Asked how long the war would last, Gantz said, “there are no limitations.”
Since Israel’s 2005 withdrawal from Gaza, successive Israeli governments have pursued a policy of severing links between the West Bank and Gaza, the two territories that, along with east Jerusalem, were to make up a future Palestinian state. The isolation of Gaza deepened after Hamas drove out the forces of Abbas in 2007 and Israel, along with Egypt, imposed a blockade.
Hamas’ breakout from Gaza on October 7 and Israel’s deepening military response have marked the bloodiest fighting by far in repeated wars. President Joe Biden, whose administration had made a policy of not publicly pushing Netanyahu’s coalition to return to long-abandoned talks to resolve the Israeli-Palestinian conflict, from the first hours after the Hamas attack declared the U.S. would stand by Israel in its military response.

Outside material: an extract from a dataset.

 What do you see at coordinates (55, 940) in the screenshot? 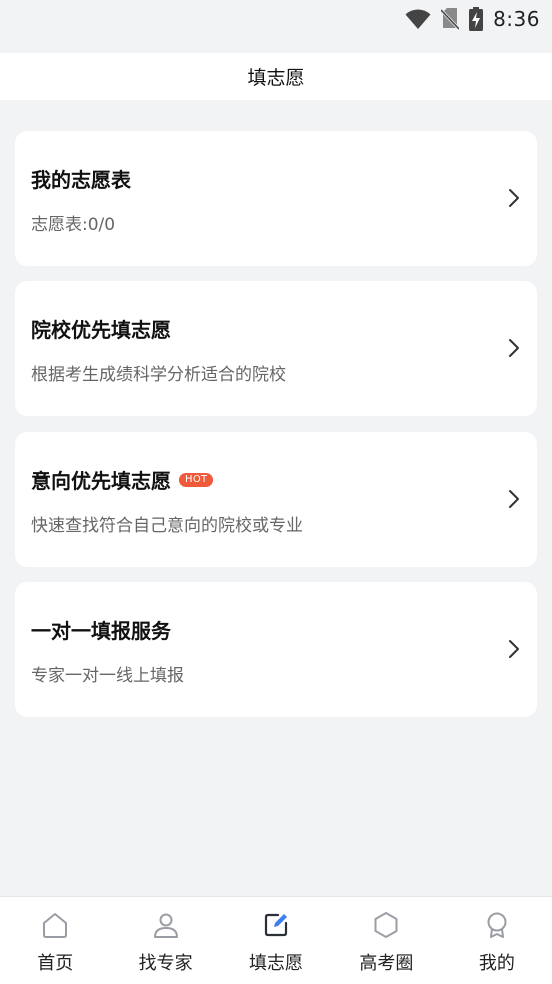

Biden rushed U.S. weapons to Israel and sent warships to the region. The American president flew on October 18 to Israel, where he clasped Netanyahu and Israeli survivors of the Hamas raids, which killed more than 1,400 people, in tight hugs.
The past week, however, has seen increasing private and public U.S. pressure on Israel to alter how it conducts its air, ground and sea campaign against Hamas.
Deaths in Gaza under Israeli bombardment have soared past 10,000, alienating international governments that had endorsed Israel’s right of self- defense. Israel blames Hamas for the heavy death toll, accusing the group of using civilians as human shields.
Emerging U..S.-Israeli differences already included Americans pressing for what they call humanitarian pauses in the fighting to allow for greater delivery of aid to Gaza’s blockaded residents. Israeli officials have linked any cease-fires to Hamas releasing the more than 240 people it is believed to be holding hostage.
Blinken said on November 8 the time “is now to start the conversation about the future” for Gaza.
“Identifying the longer-term objectives and a pathway to get there will help shape our approach to addressing immediate needs,” he said.